Naturally, as scientists have studied the virus since then, knowledge improved and many of the early recommendations have changed. For example, the World Health Organization first claimed only sick people were infectious. That, unfortunately, proved false: now we know asymptomatic spreaders cause many new infections. Among the most important changes has been the growing belief that aerosols, in addition to droplets, represent a significant source of transmission.
This is frightening. Aerosols drift long distances and stay in the air for hours. It’s at least theoretically possible to breathe in a virus shed long ago by someone no longer present. How can we ever feel safe? Outdoors is better: the aerosols are dispersed by wind and waft over a wide expanse, so you’re unlikely to breathe in enough virus to cause illness.
Now, just as we’re getting used to the idea of protecting ourselves from aerosols by wearing masks and avoiding rooms with poor circulation, the Journal of the American Medical Association publishes an article on July 13 that basically says they had it right the first time: SARS-CoV-2 is spread primarily by droplets, and we probably don’t need to worry too much about aerosols. Since this runs counter to everything I’d recently read, I was eager to see their evidence. And, as we all need whatever good news we can get these days, I hoped the article would be persuasive.
It begins by admitting that experimental data shows that infected people do produce aerosols that can travel far longer than 6 feet, and that the virus can remain in the air and viable for hours. It also admits that there is anecdotal evidence of clusters of infections, in restaurants, offices, and choir groups, citing a number of the famous case studies which appear to be evidence of aerosol transmission.
Isn’t all that proof that aerosols are a threat?
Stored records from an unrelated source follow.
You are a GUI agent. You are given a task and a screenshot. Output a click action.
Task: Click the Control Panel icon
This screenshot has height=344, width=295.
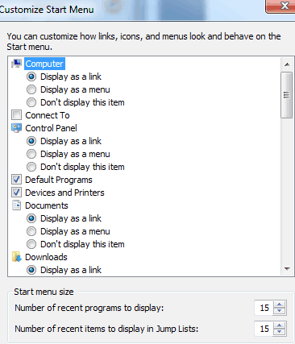[16, 128]
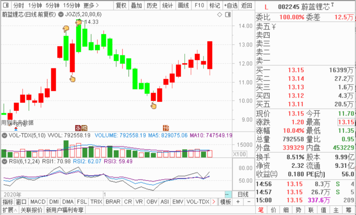Viewport: 356px width, 215px height.
Task: Open the VOL-TDX indicator dropdown arrow
Action: [x=5, y=135]
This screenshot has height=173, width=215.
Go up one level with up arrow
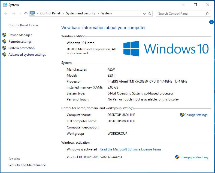click(x=26, y=14)
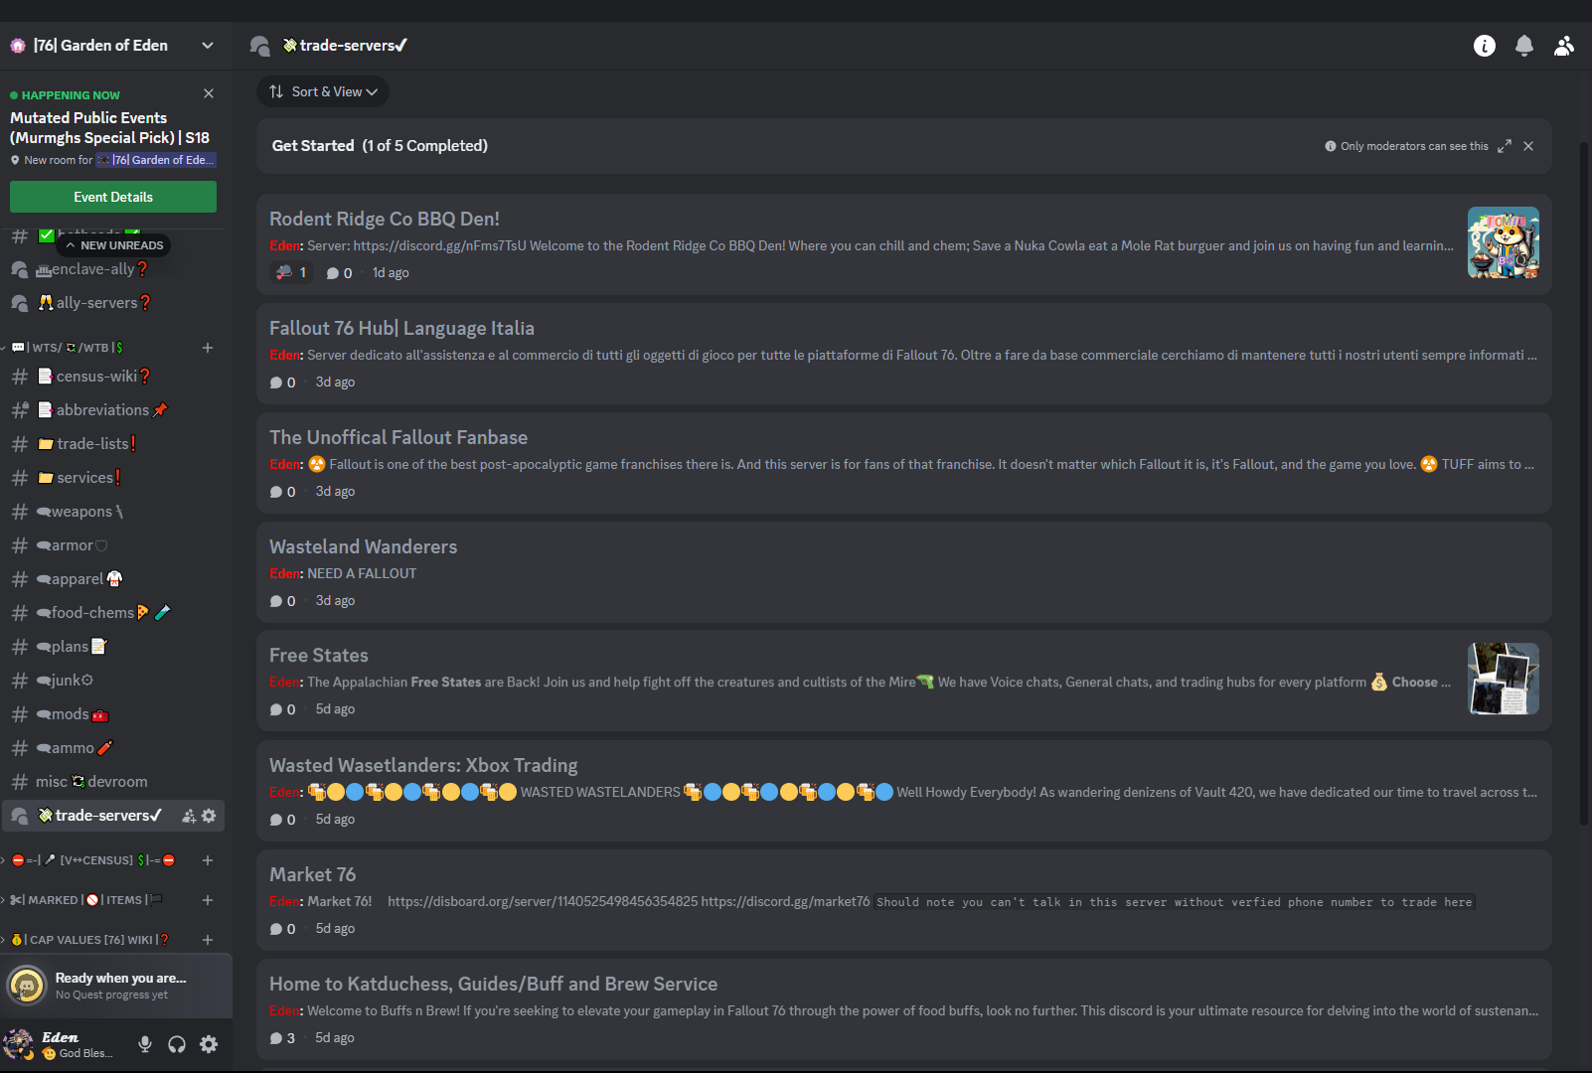Dismiss the Happening Now event banner

click(x=209, y=93)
Not so fast, the authors argue. We know two things about how this disease spreads, and both are inconsistent with aerosols as an important source of transmission. First, the Reproduction Rate has been estimated at approximately 2.5. As most of us have learned by now, that means that an infected person, on average, transmits the virus to 2.5 additional people. A disease spread by aerosols should have a much higher Reproduction Rate. Measles, for example, has a Reproduction Rate estimated around 18.
Second, this virus does not transmit easily. Contacts between an infected person and a susceptible person rarely result in a new infection. The article cites a variety of examples of measured “secondary attack rates.” A few samples: sharing a meal with an infected person causes infection 7% of the time, a health care worker without PPE, caring for a COVID-19 patient, is infected 3% of the time. Even living with an infected person only results in transmission 10–40% of the time. If the virus did regularly spread via aerosols, these rates would should be much higher.
Essentially, the article claims that aerosols are too efficient at spreading disease for the level of transmission we’re experiencing. If it were easy to catch COVID-19 via aerosols, many more people would have been sickened faster.
So we are left with a conundrum: infected people are producing aerosols, those aerosols are drifting around in the air, but most of the people breathing them in don’t seem to be getting sick, at least not at the rates that medical experts would expect. Why not? And does that mean that we don’t, after all, need to be overly worried about aerosols?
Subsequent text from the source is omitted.